Cognitive Dissonance in Relationships with ASPD partners
Just a reminder – I am not a professional mental health expert. As with everything on this site, the following is based on my own, deeply personal experience.
I only came to fully realize that I was involved with, and married to, a partner with ASPD during the discard phase of our relationship. Because of the way it ended, I started looking for any information that I could find that would help with my own mental health. ASPD checked almost all of the boxes in terms of my partner.
My research led me to cognitive dissonance. I mean, seriously, how the hell could I have missed all the signs that I can now see in retrospect? Cognitive dissonance is loosely defined as: the feelings of discomfort that occur when beliefs run counter to behaviors. So what did that mean in terms of my relationship?

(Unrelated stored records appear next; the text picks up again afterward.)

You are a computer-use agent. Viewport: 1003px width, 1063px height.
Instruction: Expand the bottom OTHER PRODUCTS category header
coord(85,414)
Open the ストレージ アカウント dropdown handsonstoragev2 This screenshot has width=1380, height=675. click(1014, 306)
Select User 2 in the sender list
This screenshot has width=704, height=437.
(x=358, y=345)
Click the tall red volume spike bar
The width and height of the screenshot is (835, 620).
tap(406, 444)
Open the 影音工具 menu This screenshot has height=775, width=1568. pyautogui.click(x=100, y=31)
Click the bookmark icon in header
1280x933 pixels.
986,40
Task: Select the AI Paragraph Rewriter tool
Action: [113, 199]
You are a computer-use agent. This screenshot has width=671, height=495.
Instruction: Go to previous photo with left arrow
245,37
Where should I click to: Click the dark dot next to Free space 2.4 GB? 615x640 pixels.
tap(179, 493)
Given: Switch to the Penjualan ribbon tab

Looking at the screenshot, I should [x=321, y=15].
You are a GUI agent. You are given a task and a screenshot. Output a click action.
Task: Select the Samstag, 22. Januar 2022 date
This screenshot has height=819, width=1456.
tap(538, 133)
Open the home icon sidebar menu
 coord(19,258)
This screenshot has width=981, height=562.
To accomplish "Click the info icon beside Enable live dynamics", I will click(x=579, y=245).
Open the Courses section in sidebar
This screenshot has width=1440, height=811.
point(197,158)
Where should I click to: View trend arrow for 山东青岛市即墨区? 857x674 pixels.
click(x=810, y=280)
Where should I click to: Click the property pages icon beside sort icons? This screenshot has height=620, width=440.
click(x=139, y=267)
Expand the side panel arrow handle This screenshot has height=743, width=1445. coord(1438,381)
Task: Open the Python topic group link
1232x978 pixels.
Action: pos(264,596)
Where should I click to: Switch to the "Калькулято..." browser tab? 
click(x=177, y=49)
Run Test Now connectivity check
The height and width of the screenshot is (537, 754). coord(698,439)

I had a set of nice, normal beliefs around what a marriage and partnership should look and feel like. I had never been involved with someone who didn’t share those beliefs. When Jay’s behavior ran counter to those beliefs, I made excuses and rationalized his behavior based on who I thought he was and what I believed in.
For example:
- Jay refused to get a paying job. I told myself he was depressed and going through a rough time, and with enough love and support, he would get his act together. In reality, he had no intention of working again.
- Jay’s alcohol use was a problem, and growing. I told myself that he was just self-medicating, and as his problems resolved (he had no financial worries at the moment; he was in a happy, stable marriage; there was no pressure on him) the alcohol abuse would resolve. In reality, he had no intention of stopping or even slowing down the alcohol abuse. Alcohol is critical to his survival at the point.
- When I broached the subject about how the bills were too much for one person to handle comfortably, I expected Jay to step up and offer to share the weight. In reality, his response was “you must be so frustrated.” I actually didn’t know how to respond to that, and felt guilty for my inability to control my emotions around the topic. In reality, this was Jay’s way of telling me he didn’t give a shit how I was feeling, and had no intention of participating in our economic well being. Who does that?
There are probably 1,001 other examples of what I believed vs. how he behaved (but that is not the true cognitive dissonance, is it?). I honestly thought that if I could support and help him find the one thing he wanted to do most, we’d sail off into the sunset, happily married. What the hell was I thinking? I mostly think that I felt like if I were the one receiving that kind of support, I would gratefully use it to our best advantage.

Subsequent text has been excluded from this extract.